W rozmowie z dziennikarzem „New York Timesa” algierski politolog Lahouari Addi z uniwersytetu w Lyonie przepowiada, że ustępstwo Boutefliki było dla jego przeciwników jedynie zwycięską bitwą w wojnie, która wciąż się toczy. Zdaniem profesora algierska ulica wcale nie musi się zadowolić rejteradą Boutefliki. „Zażąda, żeby skończyć z sytuacją, gdy to wojsko wyznacza prezydenta i rząd – powiedział profesor. – Sytuację mamy rewolucyjną”.

Przekupić rewolucjonistów

Osiem lat temu, gdy rewolucje i Arabska Wiosna przetaczały się przez Tunezję, Libię i Egipt, Algierczycy także wyszli na ulicę i domagali się zmian, ukrócenia wszechwładzy i korupcji rządzącego od pierwszego dnia niepodległości w 1960 r. Frontu Wyzwolenia Narodowego (dawnej partyzantki, która w latach 50. stanęła na czele wojny wyzwoleńczej przeciwko Francji). Bouteflice udało się nie podzielić losów Mubaraka ani Kaddafiego. Przekupił rewolucjonistów. Bogate złoża ropy naftowej zawsze ratowały Algierię przed kłopotami, a dobra petrodolarowa koniunktura na początku XXI stulecia sprawiła, że Bouteflika mógł sobie pozwolić na większą niż zwykle szczodrość. Kiedy rewolucyjne uniesienie opadło, a przykłady Libii, Egiptu czy Syrii ostatecznie ostudziły zapał algierskich buntowników, prezydent przestał udawać dobrodzieja.
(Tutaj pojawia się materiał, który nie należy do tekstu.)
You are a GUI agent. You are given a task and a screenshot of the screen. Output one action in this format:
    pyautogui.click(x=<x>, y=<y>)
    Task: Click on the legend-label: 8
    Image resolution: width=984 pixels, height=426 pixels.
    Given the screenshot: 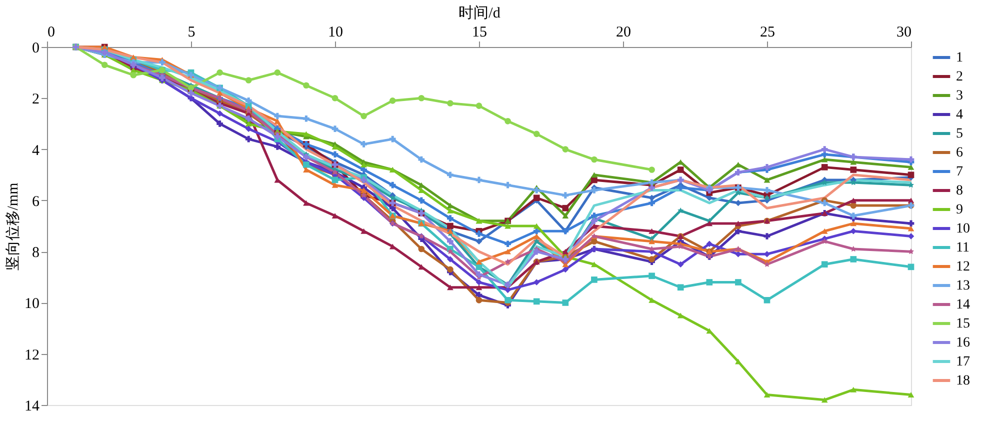 What is the action you would take?
    pyautogui.click(x=960, y=191)
    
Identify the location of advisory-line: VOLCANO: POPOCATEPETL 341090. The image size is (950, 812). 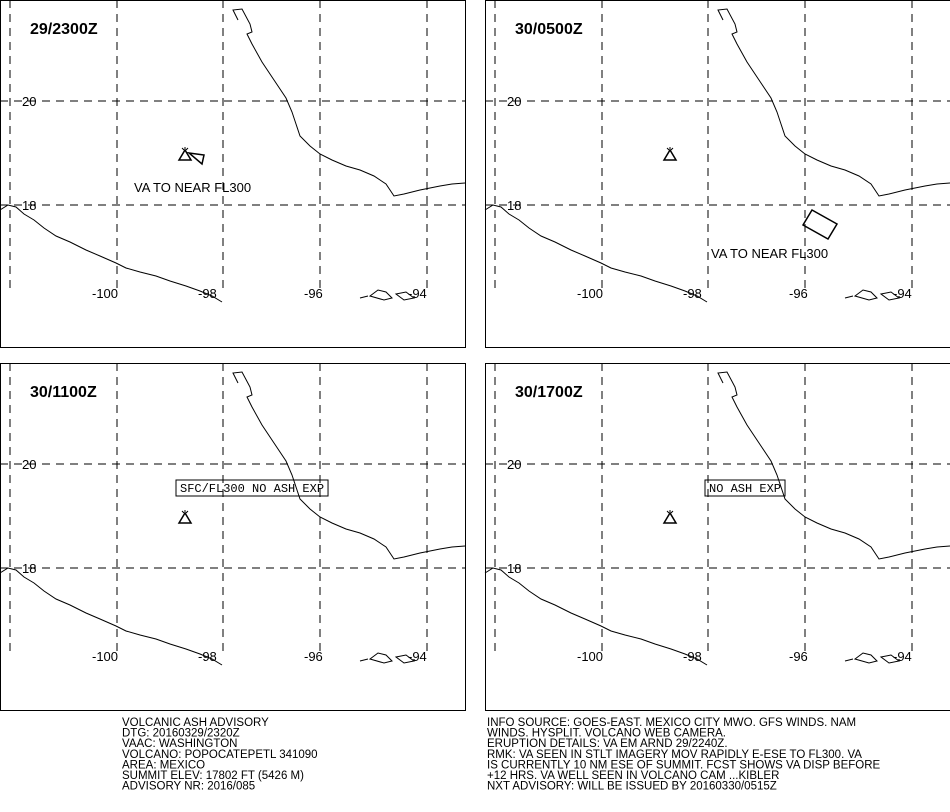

Tym bardziej że ceny ropy naftowej na światowych rynkach poleciały w dół. Drożyzna, bezrobocie i beznadzieja sprawiały, że co roku wybuchały mniejsze i większe antyrządowe rozruchy, a młodzi całymi tysiącami uciekali do Europy.

Dwie wojny

Nieufności wobec rewolucji nauczyły Algierczyków także dwie wojny. Pierwsza, wyzwoleńcza z lat 1954-62, kosztowała życie prawie miliona ludzi. Druga, domowa, wybuchła w 1991 r., wskutek poprzedniej politycznej odwilży i wiosny ludów, która nadeszła nad Afrykę ze wschodu Europy. Upadek komunizmu i koniec globalnej zimnej wojny oznaczał, że i w sprzymierzonej niegdyś ze Wschodem Algierii zabrano się za eksperymenty z demokracją. Pierwsze wolne wybory w 1991 r. zakończyły się jednak wygraną Islamskiego Frontu Ocalenia, odwołującego się do muzułmańskiego radykalizmu i wzorującego na Braciach Muzułmanach. Towarzysze z Frontu Wyzwolenia Narodowego, a także generałowie ani myśleli jednak pozwolić, by władzę w Algierze przejęli mułłowie. Nie życzyli sobie tego także nauczyciele demokracji z Ameryki i zachodniej Europy. Przy ich milczącej aprobacie wojsko dokonało zamachu stanu i unieważniło wyniki wyborów. W Algierii wybuchła krwawa, barbarzyńska wojna domowa, która pochłonęła ćwierć miliona ofiar. Ponad 100 tysięcy Algierczyków uciekło z kraju, głównie ludzie wykształceni i głównie do Europy.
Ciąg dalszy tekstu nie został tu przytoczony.